In chemistry, an alcohol is a type of organic compound that carries at least one hydroxyl functional group (−OH) bound to a saturated carbon atom. The term alcohol originally referred to the primary alcohol ethanol (ethyl alcohol), which is used as a drug and is the main alcohol present in alcoholic drinks. An important class of alcohols, of which methanol and ethanol are the simplest members, includes all compounds for which the general formula is CnH2n+1OH. Simple monoalcohols that are the subject of this article include primary (RCH2OH), secondary (R2CHOH) and tertiary (R3COH) alcohols.
The suffix -ol appears in the IUPAC chemical name of all substances where the hydroxyl group is the functional group with the highest priority. When a higher priority group is present in the compound, the prefix hydroxy- is used in its IUPAC name. The suffix -ol in non-IUPAC names (such as paracetamol or cholesterol) also typically indicates that the substance is an alcohol. However, many substances that contain hydroxyl functional groups (particularly sugars, such as glucose and sucrose) have names which include neither the suffix -ol, nor the prefix hydroxy-.

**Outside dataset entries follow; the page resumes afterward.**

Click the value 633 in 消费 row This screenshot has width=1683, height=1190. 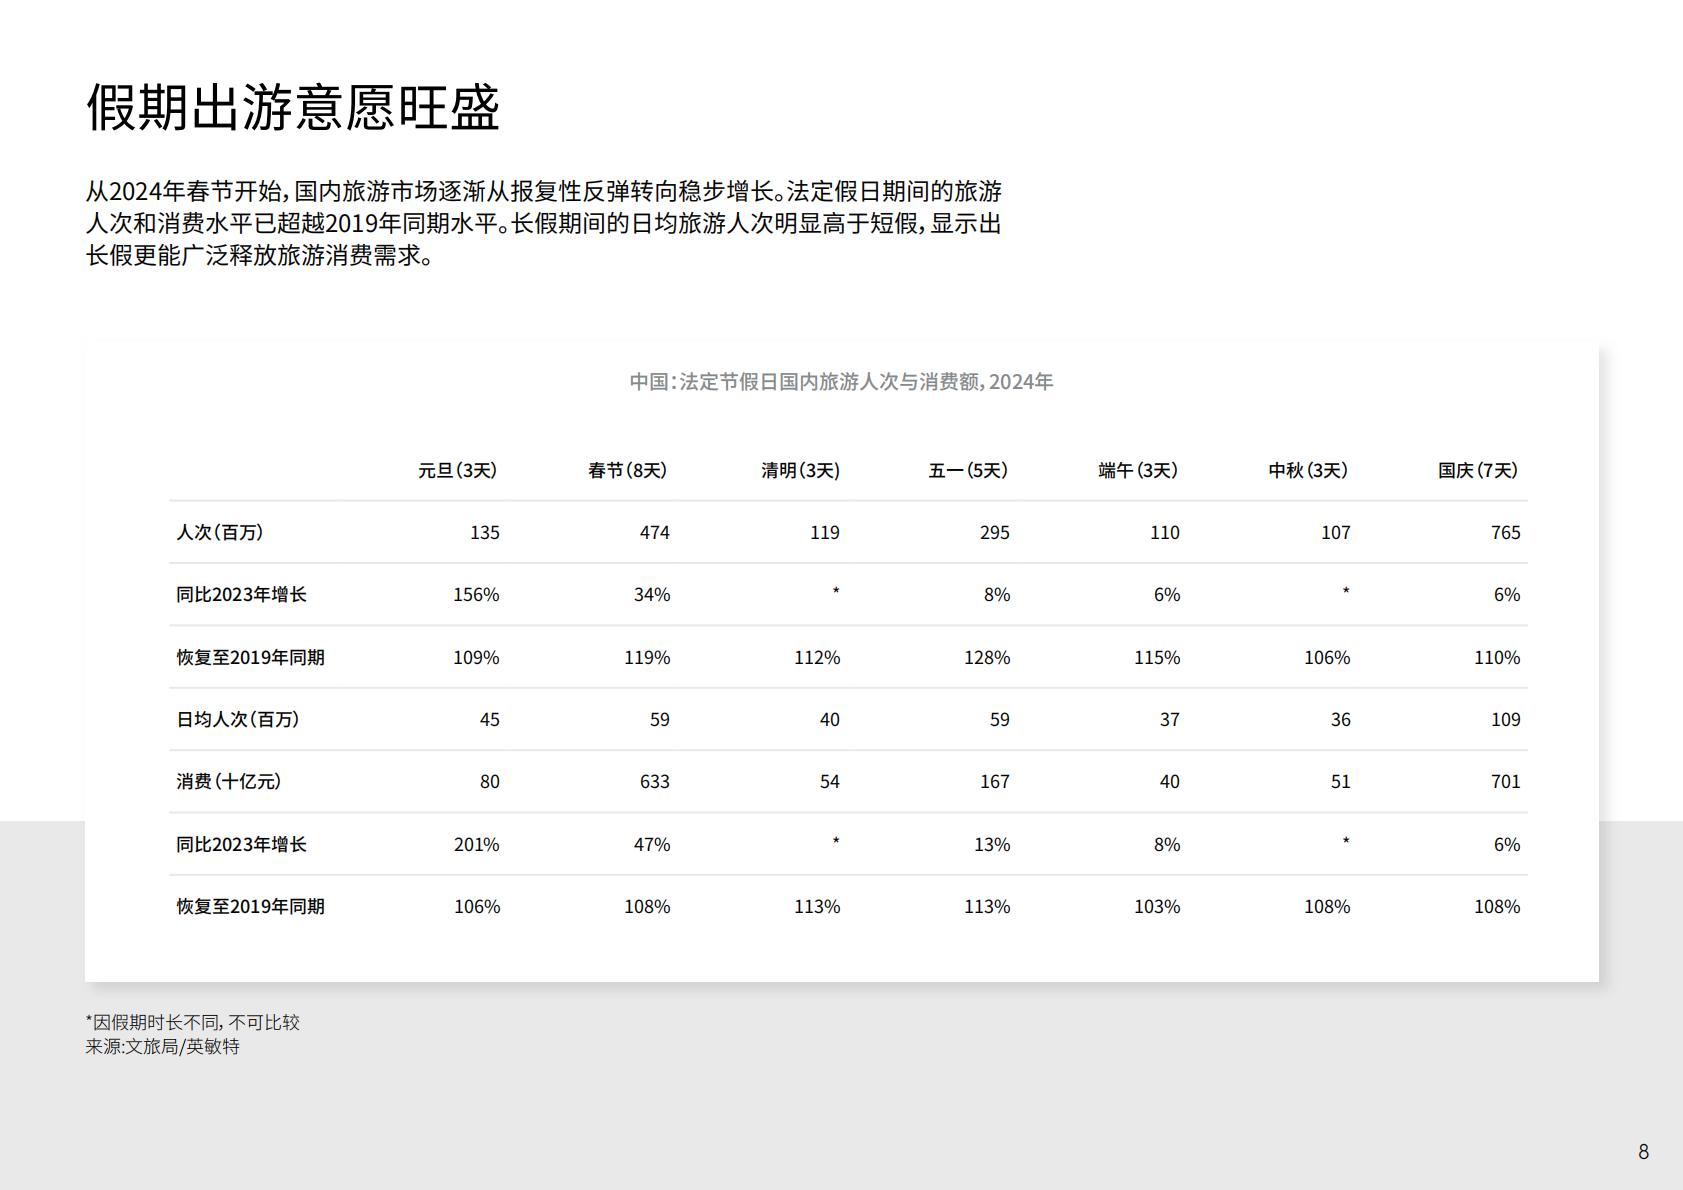[655, 782]
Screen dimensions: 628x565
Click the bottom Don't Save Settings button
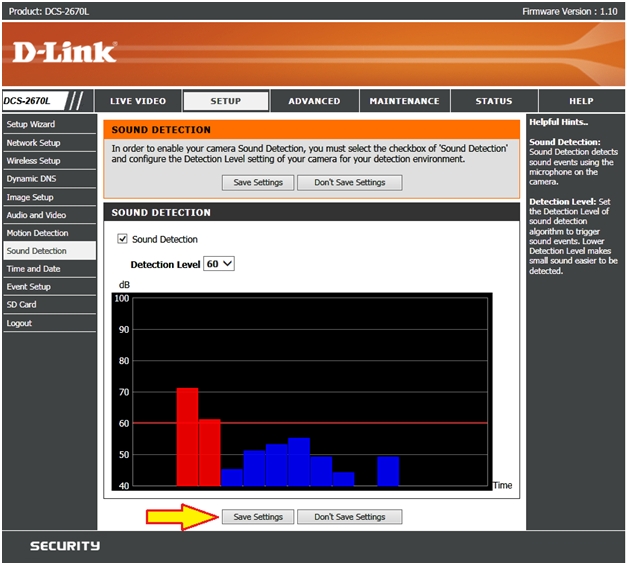(x=349, y=517)
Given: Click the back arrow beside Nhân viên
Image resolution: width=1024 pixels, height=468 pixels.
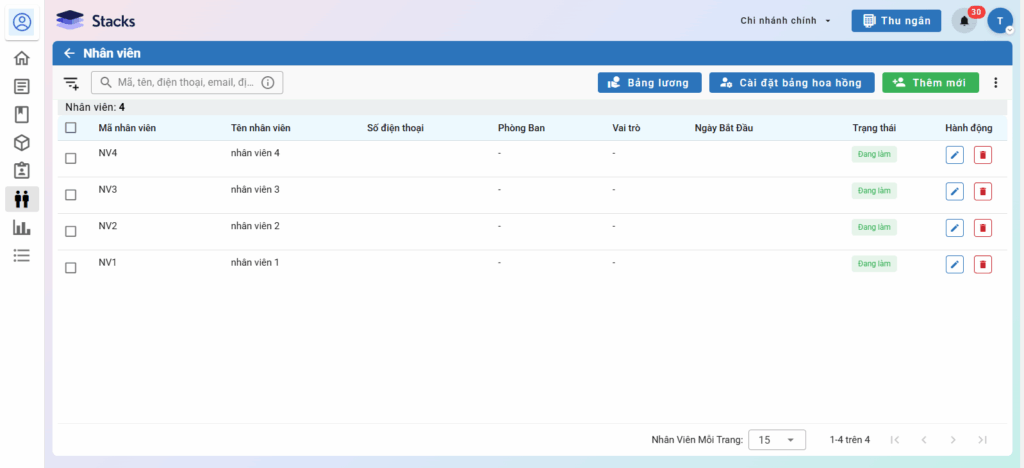Looking at the screenshot, I should click(x=69, y=53).
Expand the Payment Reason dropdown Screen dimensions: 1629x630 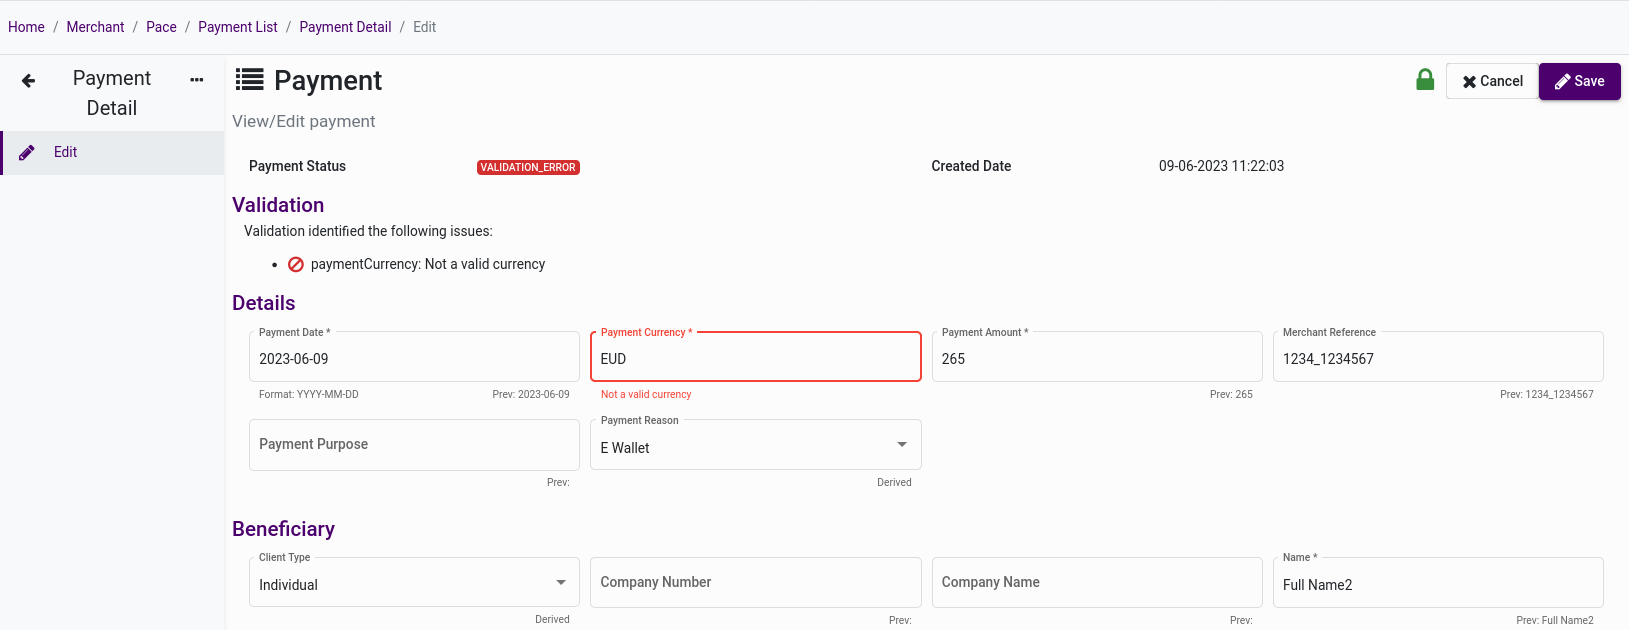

IUPAC nomenclature is used in scientific publications and where precise identification of the substance is important, especially in cases where the relative complexity of the molecule does not make such a systematic name unwieldy. In naming simple alcohols, the name of the alkane chain loses the terminal e and adds the suffix -ol, e.g., as in "ethanol" from the alkane chain name "ethane". When necessary, the position of the hydroxyl group is indicated by a number between the alkane name and the -ol: propan-1-ol for CH3CH2CH2OH, propan-2-ol for CH3CH(OH)CH3. If a higher priority group is present (such as an aldehyde, ketone, or carboxylic acid), then the prefix hydroxy-is used, e.g., as in 1-hydroxy-2-propanone (CH3C(O)CH2OH).